● Your assignment
From the material below, copy out each line with the word "agent" in it.

● Input material
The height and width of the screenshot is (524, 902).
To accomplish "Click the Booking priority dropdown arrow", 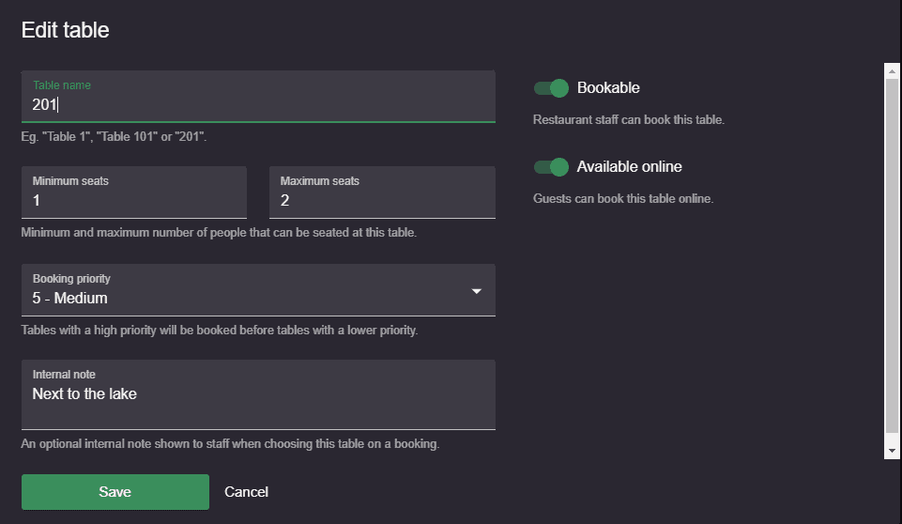I will coord(476,291).
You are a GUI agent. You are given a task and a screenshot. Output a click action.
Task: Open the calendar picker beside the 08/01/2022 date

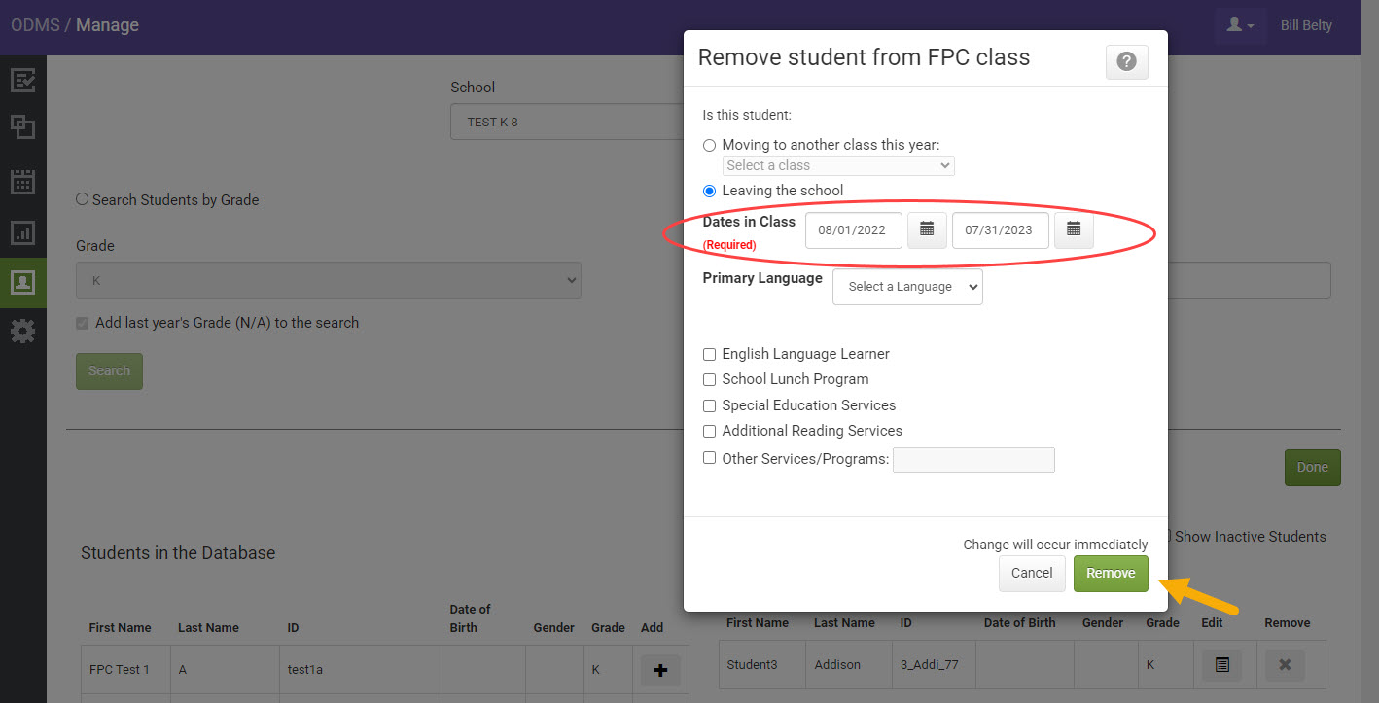pos(926,229)

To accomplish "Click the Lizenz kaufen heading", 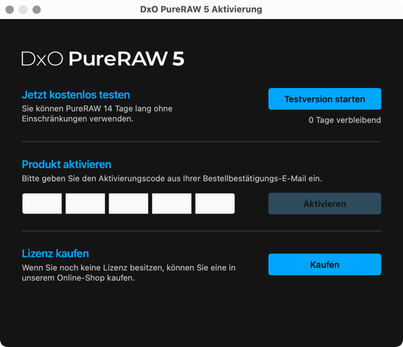I will tap(55, 254).
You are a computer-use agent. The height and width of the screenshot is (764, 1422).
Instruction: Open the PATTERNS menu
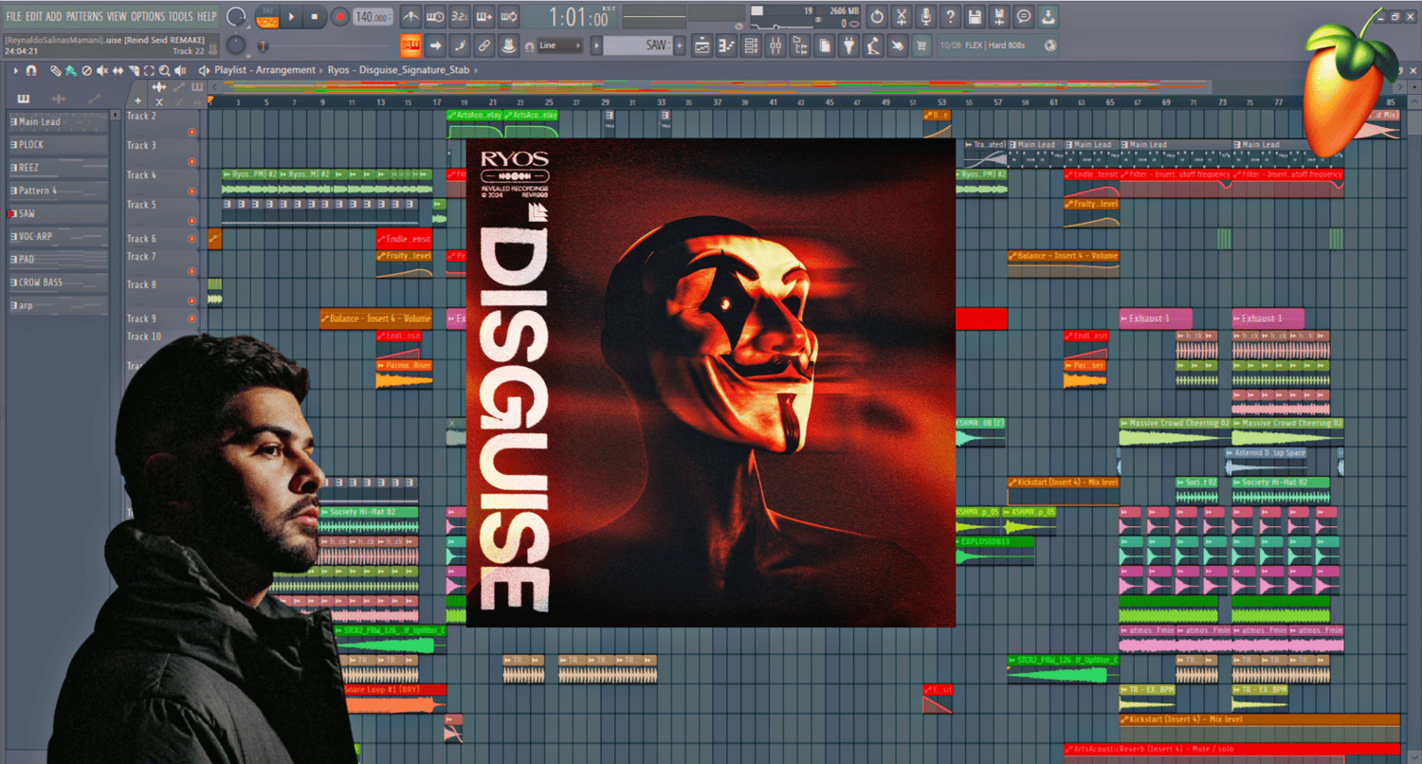(84, 16)
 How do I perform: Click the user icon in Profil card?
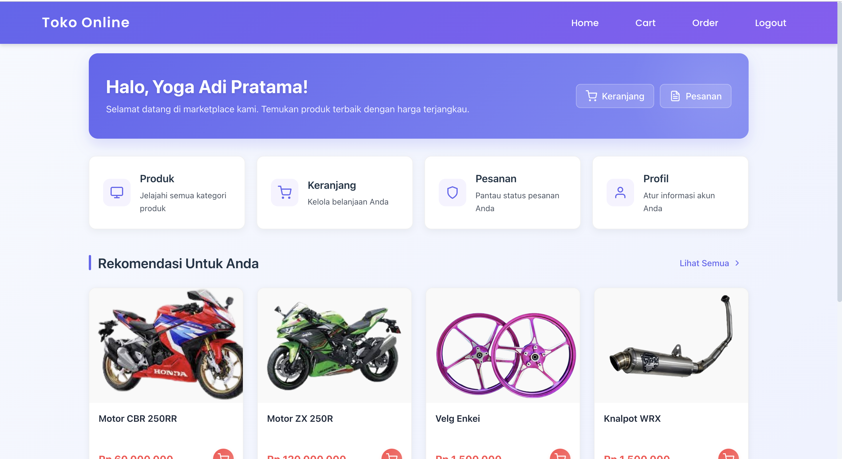click(620, 193)
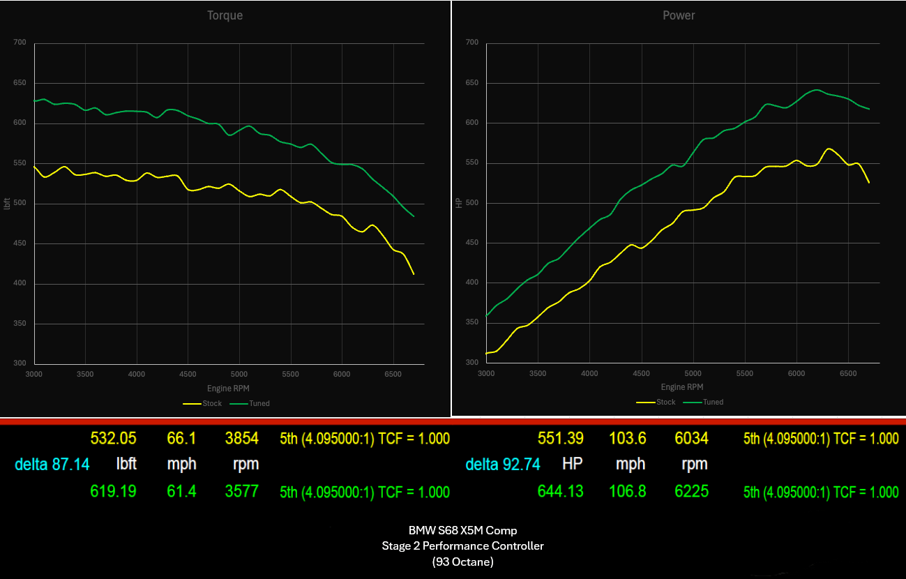
Task: Click the 5th gear (4.095000:1) TCF text for stock torque
Action: click(364, 439)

● Result
You are a GUI agent. You are given a task and a screenshot. Output a click action.
You are a computer-use agent. The height and width of the screenshot is (764, 1422).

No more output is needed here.